Persönlichkeitsstörung in der Kindheit gefestigt

Der Gefährlichkeit des Mannes liegt demnach eine Persönlichkeitsstörung zugrunde. Gewaltphantasien darüber, Menschen zu quälen und zu töten, bestimmten zu sehr sein Denken. Auch wirke sich die Tatsache, dass der Mann offenbar als Kind sexuell missbraucht wurde, negativ auf seine Prognose aus. Er sei im Vollzug immer wieder durch aggressives Verhalten aufgefallen und sei kaum fähig, dauerhafte soziale Bindungen aufzubauen.

Bindungslosigkeit ist eine der wenigen Konstanten im Leben des Mannes, der am Donnerstag unbewegt dem Urteil folgt, das kantige Gesicht fast so blass wie sein weißer Pullover.

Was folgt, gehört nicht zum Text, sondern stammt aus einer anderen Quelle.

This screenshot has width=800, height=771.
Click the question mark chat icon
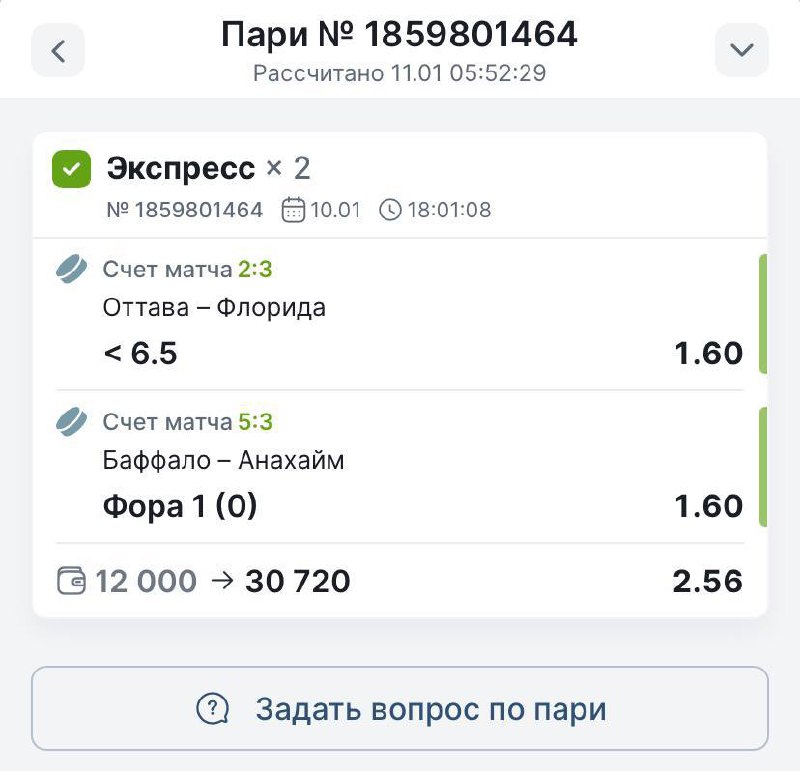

In der DDR geboren, wurde er mit sechs Jahren aus seiner Familie genommen – mangelernährt, verwahrlost. Er kam zu Adoptiveltern. Die gute Beziehung zu ihnen machte jedoch nie wieder wett, was in frühester Kindheit zerstört wurde. In der Schule als „Ossi“ gehänselt, fühlte er sich von allen schlecht behandelt. Der Unfalltod des Adoptivvaters beförderte seine negative Entwicklung, damals habe sich seine Persönlichkeitsstörung endgültig gefestigt. Während sich fortan die Adoptivmutter mit ihrem neuen Freund stritt, verließ der junge Mann nachts die Wohnung, streifte umher und schaute in die erleuchteten Zimmer der Häuser. Neben den Streifzügen bestimmten Horrorfilme sein Leben.

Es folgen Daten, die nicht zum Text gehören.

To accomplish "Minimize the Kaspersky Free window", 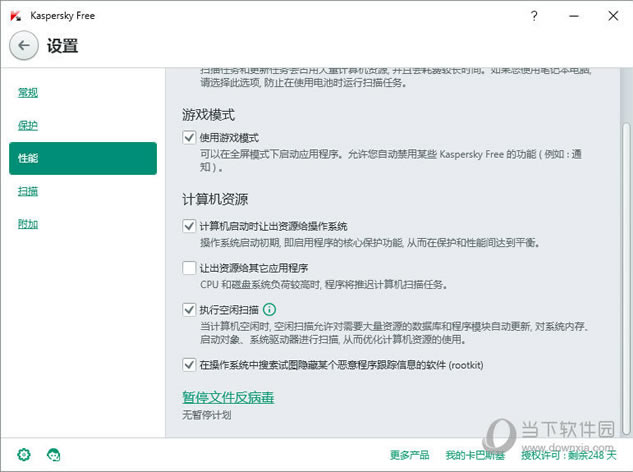I will (574, 16).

Vor Urteil im Vanessa-Prozess © dpa Vergrößern Mit der Totenkopfmaske (rechts) soll der Verurteilte die 12 Jahre alte Vanessa erschreckt und sie anschließend ermordet haben.

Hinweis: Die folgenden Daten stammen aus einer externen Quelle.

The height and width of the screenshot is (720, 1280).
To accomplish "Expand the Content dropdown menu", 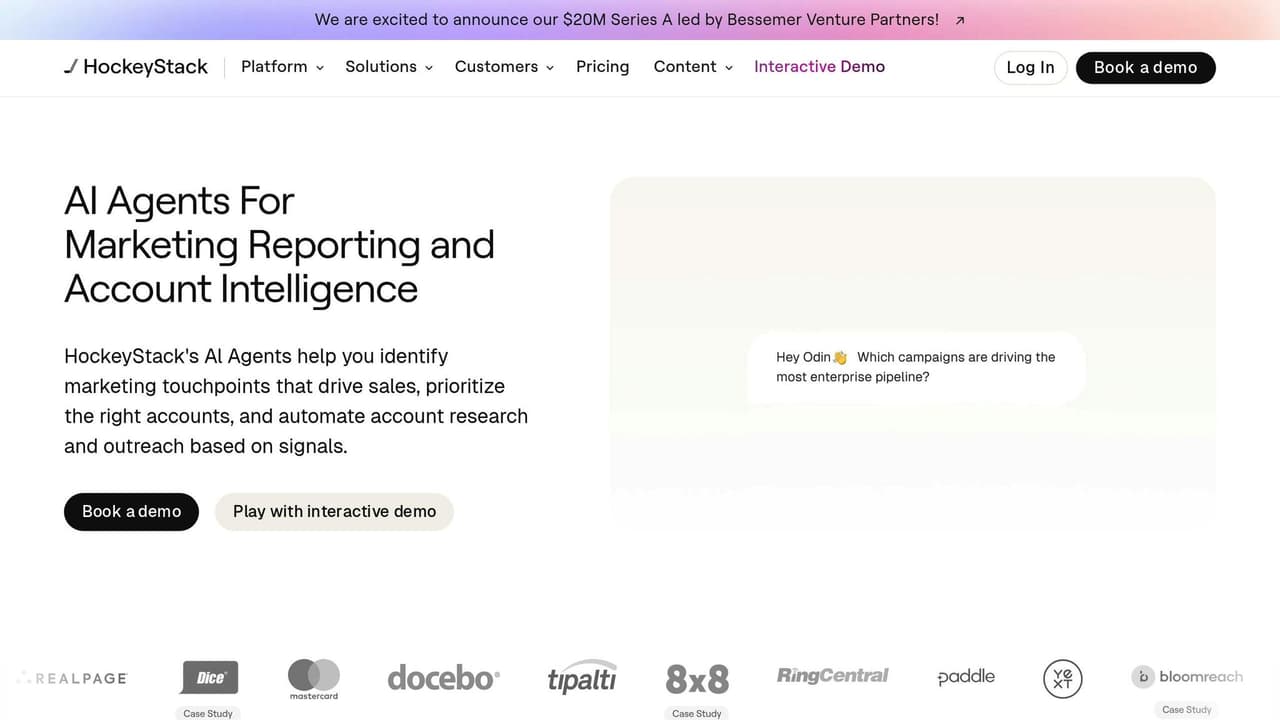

An Fasching 2002 schließlich verkleidete sich der damals Neunzehnjährige als Tod und traf sich mit Freunden in einer Gaststätte in Gersthofen. Auf der Straße versuchte er anschließend zunächst eine Studentin zu erschrecken, die ihn jedoch barsch abwies. Dann beobachtete er zwei Kinder, die in einem Wohnzimmer Fernsehen schauten. Über die Garage drang er in das Haus ein, ging in das Kinderzimmer der zwölfjährigen Vanessa G. Mit 21 Messerstichen tötete er das ihm unbekannte Kind, das im Bett lag. Dann verließ er das Haus wieder. Für den Mord an dem Mädchen wurde er zu zehn Jahren Freiheitsstrafe, der Jugendhöchstrafe, verurteilt. Die Staatsanwaltschaft hatte damals „Mordlust“ als Motiv gesehen. Eine Sicherungsverwahrung für jugendliche Straftäter gab es da noch nicht.